後期高齢者医療制度で自らの支持基盤に嫌われた自民党。保険制度への支持を回復しようと必死だが、何かやればやるほど信用を損ない、怒りを買っている。
 例えば、国や市町村の担当者をたたいては説明をさせたり保険料を下げたりしては、却って高齢者を怒らせたり、途方に暮れさせたりしている。
 一番呆れるのは、両党の政治家たちは未だにその事に気付かない。最早、末期としか言いようが無い。

 国や市町村の予算を使って自民党公明党が保険料を安くすることは、多くの人の目に「高齢者に札束を撒いて票を買収しようとしている」としか映らない。

 なるほど、確かに自民党は金権選挙をやってきた。例えば、田中角栄などはその代表格だと思われている。しかし田中角栄は自己保身のために金権選挙をやったのだろうか?選挙で負けそうだから公共事業をばらまいたのか?高度経済成長期に、日本のインフラ整備が必要だという信念の基にやったのではないか。だから、地方の高齢者は支持したのだ。あの時代の人たちと、二世、三世のあなたたちと一緒にしないでもらいたい。高齢者がそんな事もわからないと思っているのだろうか。

 マスコミ対策のまずさも際立った。
 マスコミからは、毎度おなじみ、相変わらずのヒステリックな批判があがった。マスコミがろくでもない事はさておくとして、有効な反論も出来なかったのは、間抜けとしか言いようが無い。当初、マスコミは勉強不足で誤った報道も多かった。隙はあったのだ。戦えば勝てたのに、戦おうともせず、逃げに徹し、保険料を下げる(金をばらまく)ことで支持だけは取り付けようとした。

 マスコミがヒステリーを起こすことは予想できたはずだ。まさか「大歓迎」するとでも思ったのか?おばかなテレビや新聞の謝った「論説」を叩きつぶす事も出来ないくせに、与党面をしないでもらいたい。マスコミに勤めているのは若い人が多い。将来の医療の問題など、大半は関心が無いのだ。そういう連中に医療問題を理解させるのは、とても難しいのだ。そんなこと、最初からわかっていただろう。何故もっと早く教育しておかなかったのだ?そんなだらしない与党を高齢者が支持すると思っているのか?

 最悪なのは、バラマキの眼目であるところの、保険料の減免だ。
 実質は月あたり数百円から数千円下がっただけであり、その替わりに複雑な制度をさらに複雑にする事にしかならなかった。下げると言うから、どのくらい下がるかと思ったら、高齢者の信頼を失った上に、呆れられたように思う。こう言ってはなんだが、二世三世議員どもは、子どもの小遣い程度で大人の票が買えると思ったのか?

 それどころか、減免で保険料額が変わり、天引きが解除され、被害を被った高齢者も多かった。
年金から順調に天引きになって一安心していたのに、本人の与り知らない所で勝手に解除され、知らないうちに保険料の納付書がおくられていて、気がついたら督促書をもらう羽目になった人が大勢いた。
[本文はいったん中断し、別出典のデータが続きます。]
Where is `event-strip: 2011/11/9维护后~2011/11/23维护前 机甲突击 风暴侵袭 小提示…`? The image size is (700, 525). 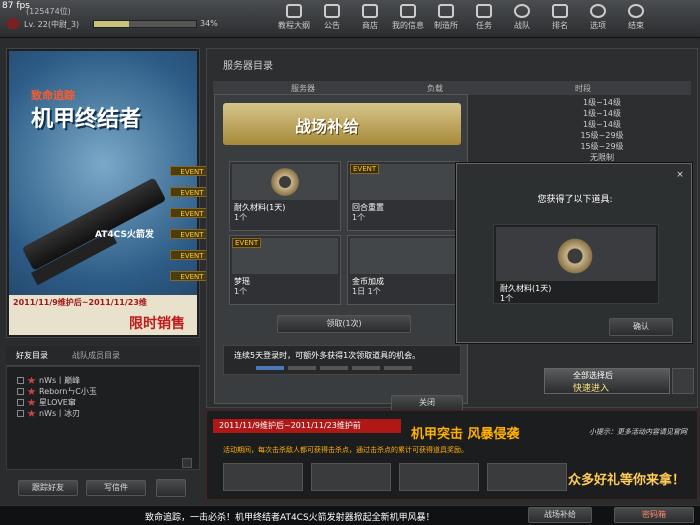
event-strip: 2011/11/9维护后~2011/11/23维护前 机甲突击 风暴侵袭 小提示… is located at coordinates (452, 455).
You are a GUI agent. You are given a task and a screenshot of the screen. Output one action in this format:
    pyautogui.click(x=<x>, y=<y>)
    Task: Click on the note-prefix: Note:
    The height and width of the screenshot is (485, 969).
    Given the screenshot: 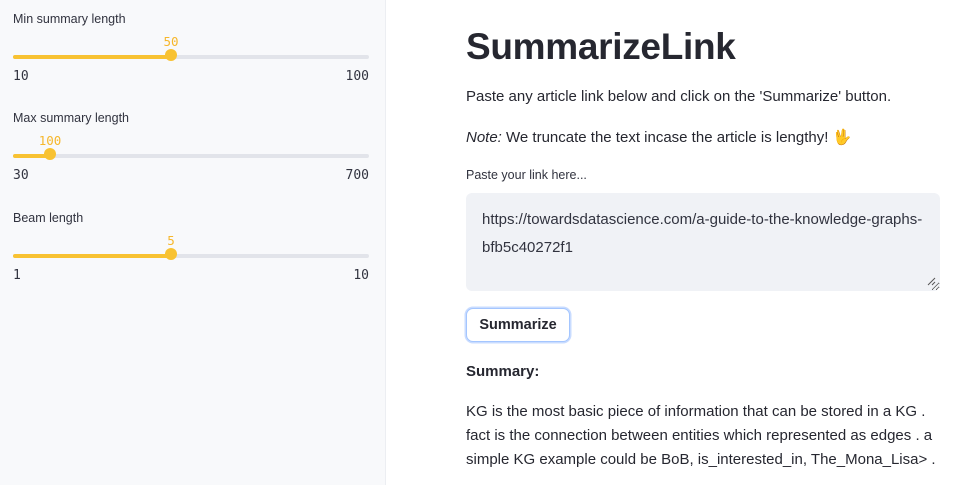 What is the action you would take?
    pyautogui.click(x=484, y=138)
新聞には豊島区役所に殺到した高齢者の姿が掲載されていたが、高齢者には気の毒だが、最早お笑いとしか言いようが無い。

 度重なる保険料の減免措置や、高齢者独特の所得額の変動(生命保険の満期などの一時所得や、世帯主などの所得変動)の対象に引っかかり、何度も納付書が送られてきて、自分の本当の保険料がどれなのかさっぱりわからなくなっている高齢者が大勢いるが、知っているのだろうか。「所得」「保険料納付」の構造の意味が分からない人に、政策決定に関わって欲しくない。

 「市町村や広域連合の責任不足だ」と言わんばかりの両党と厚生労働省だが、市町村の担当者たちは馬鹿はお前たちだと思っていると思う。そもそも、自民党を支持してきた地方の高齢者の多くは、国よりも近場の市町村にこそ帰属感を持っている。市町村に充分な予算措置をした、などと国は言うが、予算を使うにも市町村の税金がかかるのだ。そんな事が高齢者にわからないと思っているのか?
 そもそも、自分や地域の友人の孫かもしれない担当者たちが、自民党の人を馬鹿にした札束バラマキの割を食って悲鳴を上げているのを見て、高齢者はどうおもうだろうか。少しは想像してみたらどうだ。
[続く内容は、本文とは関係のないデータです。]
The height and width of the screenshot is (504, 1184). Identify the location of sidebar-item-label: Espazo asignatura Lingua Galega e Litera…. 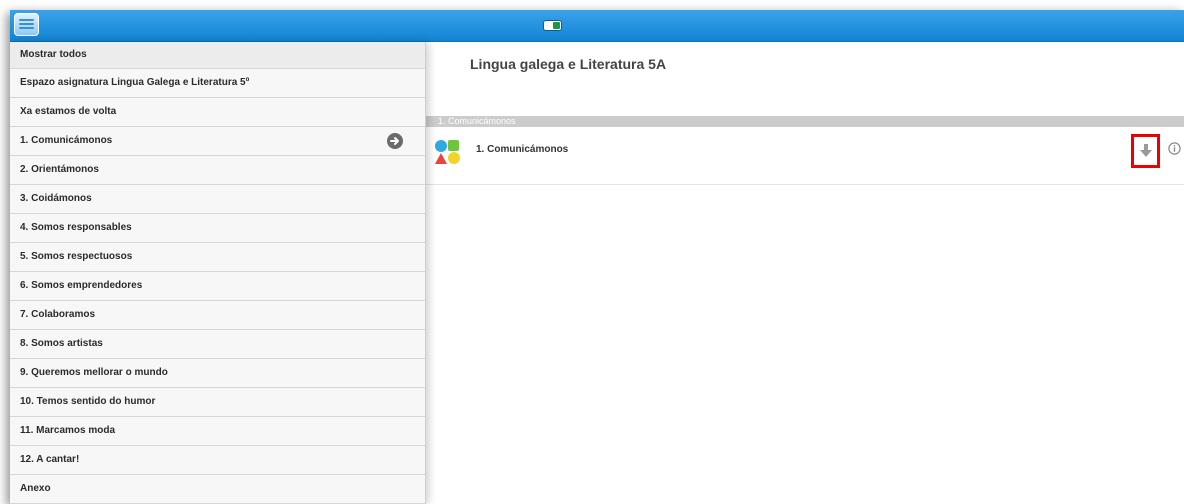
(135, 82).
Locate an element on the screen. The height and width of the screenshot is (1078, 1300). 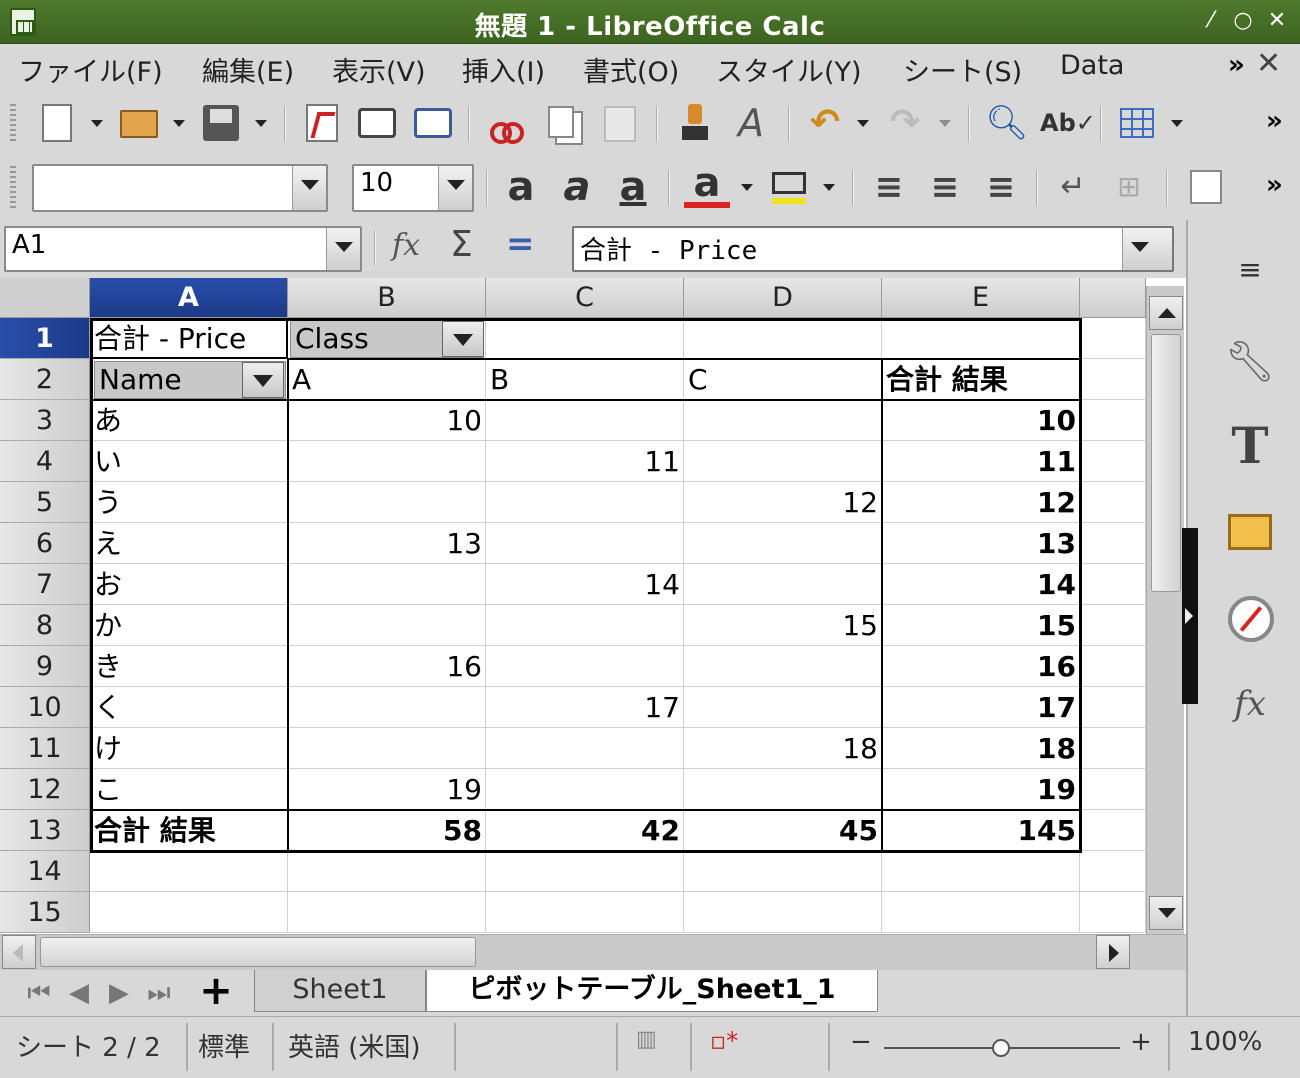
menu-format: 書式(O) is located at coordinates (631, 70).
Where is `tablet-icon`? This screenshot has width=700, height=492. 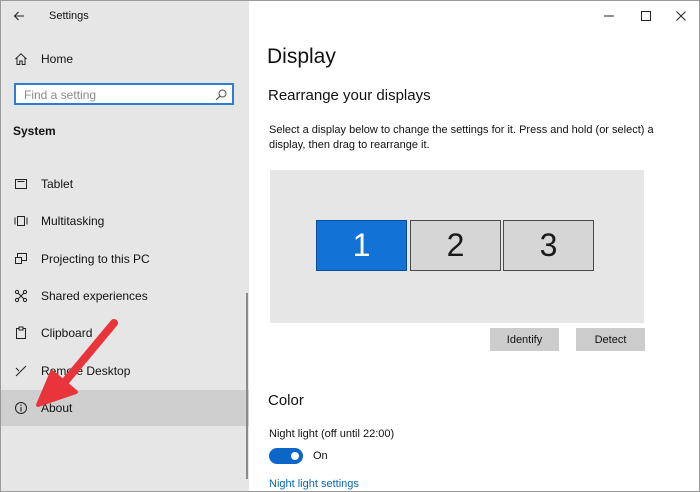
tablet-icon is located at coordinates (21, 184).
 日本の医療制度の将来は、非常に危機的である。制度を支える資金収入も、体制もなっていない。しかし、最大の危機は、この時期に改革を担当する政権政党が、何かするたびに信用を損ない続けていると言う事だ。

 日本の高齢者の一部を「後期」と名付けた自民党公明党に、「後期連立政権」の名を贈ろう。

 お願いだから、早く選挙をやって、退場して欲しい。
 無論、民主党にも出来るとは思わないが、「お前たちは要らない」と高齢者はメッセージを送るべきだろう。